Ripcord without a doubt. Fast quiet and relaiable. Not to mention OUTSTANDING customer service. Equal too or better than the famed Martin service. My Ripcord is a 06-07 model and I inquired about a price guide for a replacement spring. Not that it needed one but just for a upgrade to 09 standards. They sent me all the bolts, washers, springs, spacers, silencers, arrow holders, retainer bar, screws as well as 2 launcher arms and 2 replacement cords also the new "football" clamp for the cable attachment. For FREE and they paid shipping. 
I will shoot Ripcord for life now. Kieth and Lindy are awesome people and have an outstanding product.


----------



## tracy bullock (Jun 5, 2007)

rstoltz said:


> G5 EXPERT, one of the easiest to set up, quietest rest out there.


Ditto on the G5..I shoot DMI expert II's and they are great.Same rest as the G5 except DMI has stainless screws and springs..


----------



## dso970 (Sep 20, 2006)

limbdriver here. tried a t.t. and a qad, but not nearly as good as the limbdriver. imo


----------



## CertifiedNewb (Mar 4, 2009)

*best rest*

QAD LD HD. AWESOME:cheers:


----------



## Guest (May 19, 2009)

Qad hd


----------



## ontarget46 (Jul 20, 2008)

bowhunterprime said:


> I just want everybody's opinion. What is the best drop away rest on the market? -Chris


G5 drop rest


----------



## CharlieX3 (Oct 21, 2008)

*rest*

Schaffer, period


----------



## camoman73 (Jul 7, 2007)

Qad qad qad!


----------



## justin8618 (Jan 30, 2008)

ripcord all the way!!!


----------



## completepassthru (Feb 3, 2008)

without a doubt it is the Trophy Ridge Drop Zone. It is the fastest in my opinion. It is quiet, fast, and accurate. You do not have to worry about internal mechanisms like on the quad.


----------



## X-force09 (Jan 13, 2009)

DMI expert 2 rest. shoots smoothly. only problem is the arrow can fall of if not in the right area on the bow.


----------



## sirknight (May 10, 2009)

qad hunter rest works great.


----------



## D.Delozier (May 21, 2009)

Ditto the Drop Zone - had the same one on my Bowtech for 4 years, still works like the day I put it on.


----------



## deadly (Mar 17, 2006)

There are about a dozen that work great when set up properly.
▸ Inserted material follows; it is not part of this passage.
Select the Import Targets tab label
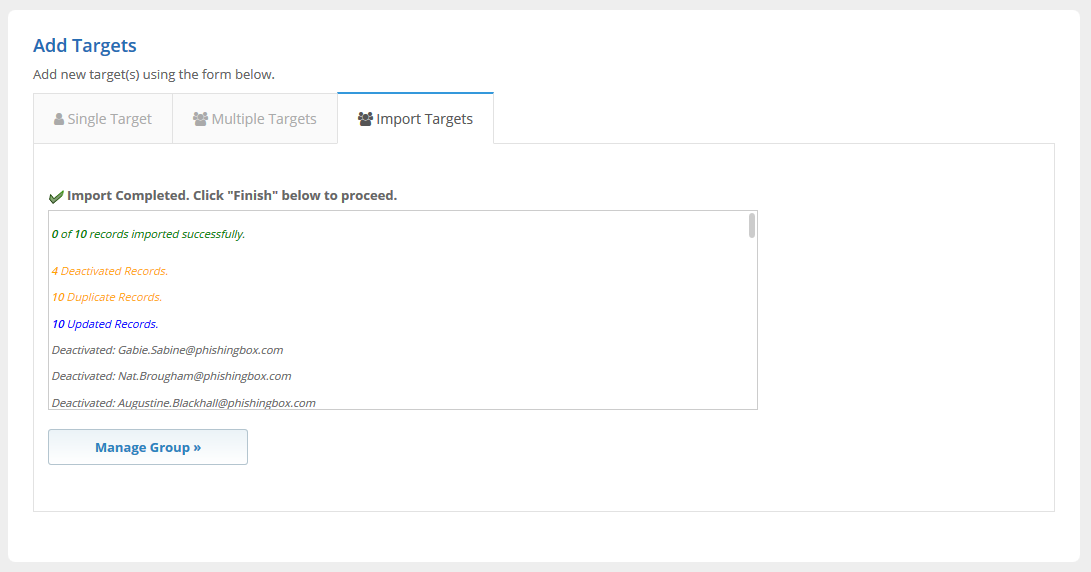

Just depends if you want full containment or not.


----------



## deerckiller (May 18, 2009)

QAD PRO, it seems to have the best containment system.


----------



## Woolecox (May 23, 2009)

Trophy Ridge Drop Zone. I have only shot one other rest since the drop aways came on the scene. That one was the Matthews Down Force. That thing is now in my junk drawer. 

The Drop Zones tune up and shoot so well I have never wanted to use anything else. I am surprised no one mentioned them here.


----------



## LTCracc (May 13, 2009)

*ripcord*

Ripcord is the way to go. PM Johhny Deer Man if you want to get your hands on one cheap.


----------



## Woolecox (May 23, 2009)

Woolecox said:


> Trophy Ridge Drop Zone. I have only shot one other rest since the drop aways came on the scene. That one was the Matthews Down Force. That thing is now in my junk drawer.
> 
> The Drop Zones tune up and shoot so well I have never wanted to use anything else. I am surprised no one mentioned them here.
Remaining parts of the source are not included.